Vrijwillige overuren bestaan al langer dan vandaag, meer bepaald sinds 2017. Daarvoor kon men enkel onder bepaalde voorwaarden overuren inzetten. Bovendien had men hiervoor de toestemming van de vakbondsafvaardiging nodig en moesten de overuren gemeld worden aan de plaatselijke inspectie.
Deze overuren, mét toeslag, waren onderhevig aan bedrijfsvoorheffing en RSZ voor de werknemer en aan patronale bijdragen voor de werkgever. Er bestonden wel al fiscale voordeelmaatregelen die de overuren minder duur maakten dan voorheen terwijl de werknemer er iets meer aan overhield. Net zoals in de horeca moest voor de vrijwillige overuren geen inhaalrust worden toegekend.
Netto overuren bestonden voorlopig echter enkel in de horeca, sinds de invoering van de witte kassa in 2015. Tijdens de voorbije corona-periode konden enkele cruciale sectoren, zoals de gezondheidszorg, wel al gebruik maken van netto overuren.

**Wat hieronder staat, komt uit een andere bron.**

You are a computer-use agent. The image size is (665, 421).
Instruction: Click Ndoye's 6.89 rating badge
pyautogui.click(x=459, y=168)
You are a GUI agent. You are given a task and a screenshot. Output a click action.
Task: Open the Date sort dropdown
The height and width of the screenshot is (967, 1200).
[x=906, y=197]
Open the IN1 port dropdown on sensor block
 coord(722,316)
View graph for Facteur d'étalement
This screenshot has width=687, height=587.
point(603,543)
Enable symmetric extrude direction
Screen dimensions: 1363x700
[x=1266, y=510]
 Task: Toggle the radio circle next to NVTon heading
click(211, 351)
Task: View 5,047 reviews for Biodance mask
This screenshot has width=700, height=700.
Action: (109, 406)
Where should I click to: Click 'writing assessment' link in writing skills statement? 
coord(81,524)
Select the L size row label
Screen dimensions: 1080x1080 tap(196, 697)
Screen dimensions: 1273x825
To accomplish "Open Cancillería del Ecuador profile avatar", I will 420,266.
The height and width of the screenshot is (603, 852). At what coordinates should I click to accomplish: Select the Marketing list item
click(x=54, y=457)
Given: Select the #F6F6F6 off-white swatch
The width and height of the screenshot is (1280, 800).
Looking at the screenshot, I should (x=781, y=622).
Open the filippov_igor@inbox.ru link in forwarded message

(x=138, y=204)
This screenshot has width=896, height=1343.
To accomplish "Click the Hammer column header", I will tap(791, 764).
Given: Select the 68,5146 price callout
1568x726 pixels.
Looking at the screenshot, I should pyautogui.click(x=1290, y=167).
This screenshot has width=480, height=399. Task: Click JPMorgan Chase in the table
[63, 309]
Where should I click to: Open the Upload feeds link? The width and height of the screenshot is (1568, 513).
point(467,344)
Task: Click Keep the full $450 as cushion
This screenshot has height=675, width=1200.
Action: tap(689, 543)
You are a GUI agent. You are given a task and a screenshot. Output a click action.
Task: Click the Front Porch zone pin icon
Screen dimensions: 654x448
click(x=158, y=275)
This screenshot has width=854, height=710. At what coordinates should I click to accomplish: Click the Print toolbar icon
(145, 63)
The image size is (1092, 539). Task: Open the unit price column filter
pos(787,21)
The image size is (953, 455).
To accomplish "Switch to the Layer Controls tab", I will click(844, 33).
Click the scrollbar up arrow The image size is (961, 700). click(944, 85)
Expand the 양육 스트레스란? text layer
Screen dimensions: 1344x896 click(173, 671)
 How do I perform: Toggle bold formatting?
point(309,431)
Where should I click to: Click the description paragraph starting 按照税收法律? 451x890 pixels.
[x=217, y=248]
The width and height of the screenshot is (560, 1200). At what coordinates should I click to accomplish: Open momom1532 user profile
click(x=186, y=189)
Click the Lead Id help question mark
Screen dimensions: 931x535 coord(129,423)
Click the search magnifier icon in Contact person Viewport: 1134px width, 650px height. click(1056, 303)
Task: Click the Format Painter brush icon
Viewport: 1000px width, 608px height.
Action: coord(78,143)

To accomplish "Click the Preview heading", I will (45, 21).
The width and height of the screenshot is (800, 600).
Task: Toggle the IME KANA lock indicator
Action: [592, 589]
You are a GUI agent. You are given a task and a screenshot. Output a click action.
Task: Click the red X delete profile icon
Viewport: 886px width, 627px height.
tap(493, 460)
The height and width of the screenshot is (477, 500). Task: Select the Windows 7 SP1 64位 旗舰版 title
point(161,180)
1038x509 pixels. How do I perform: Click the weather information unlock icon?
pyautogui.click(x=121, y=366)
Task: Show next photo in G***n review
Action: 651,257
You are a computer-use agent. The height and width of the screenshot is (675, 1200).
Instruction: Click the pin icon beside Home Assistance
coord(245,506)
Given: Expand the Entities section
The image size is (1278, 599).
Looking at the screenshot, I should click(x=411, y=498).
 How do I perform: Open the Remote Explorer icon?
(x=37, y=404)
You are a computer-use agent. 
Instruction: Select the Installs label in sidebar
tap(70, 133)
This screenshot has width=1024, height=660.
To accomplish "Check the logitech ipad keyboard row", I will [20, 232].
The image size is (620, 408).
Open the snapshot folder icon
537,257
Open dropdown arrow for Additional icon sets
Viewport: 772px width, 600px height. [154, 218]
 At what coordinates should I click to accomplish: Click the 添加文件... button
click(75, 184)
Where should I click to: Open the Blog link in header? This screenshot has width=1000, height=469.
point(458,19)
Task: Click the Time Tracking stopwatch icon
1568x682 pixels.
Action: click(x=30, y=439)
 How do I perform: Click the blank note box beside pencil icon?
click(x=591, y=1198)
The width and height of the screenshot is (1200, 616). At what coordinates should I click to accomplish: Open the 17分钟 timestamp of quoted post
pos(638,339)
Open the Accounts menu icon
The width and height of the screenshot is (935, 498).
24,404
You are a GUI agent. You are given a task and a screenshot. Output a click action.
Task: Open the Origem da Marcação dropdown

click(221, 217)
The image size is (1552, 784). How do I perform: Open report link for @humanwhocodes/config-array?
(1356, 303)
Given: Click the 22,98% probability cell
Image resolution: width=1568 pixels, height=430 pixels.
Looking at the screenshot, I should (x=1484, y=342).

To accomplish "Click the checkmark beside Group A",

Voor de tweede helft van 2021 en heel 2022 wordt het systeem van de vrijwillige netto overuren nu ook doorgetrokken naar alle andere sectoren. Deze overuren kregen de naam “relance-overuren”. Tussen 1 juli en 31 december 2021 heeft elke werknemer 120 van die goedkope uren ter beschikking. Voor 2022 zijn dat er evenveel, maar dan voor het volledige kalenderjaar.
Op deze relance-overuren moet geen overloontoeslag betaald worden, er moet geen recuperatie voor worden toegekend en er wordt noch RSZ noch belastingen op aangerekend.
Net zoals dat in de horeca het geval is, moet de werknemer vooraf schriftelijk bevestigen dat hij van dit systeem wenst gebruik te maken. Deze bijlage aan de arbeidsovereenkomst moet elke zes maanden vernieuwd worden.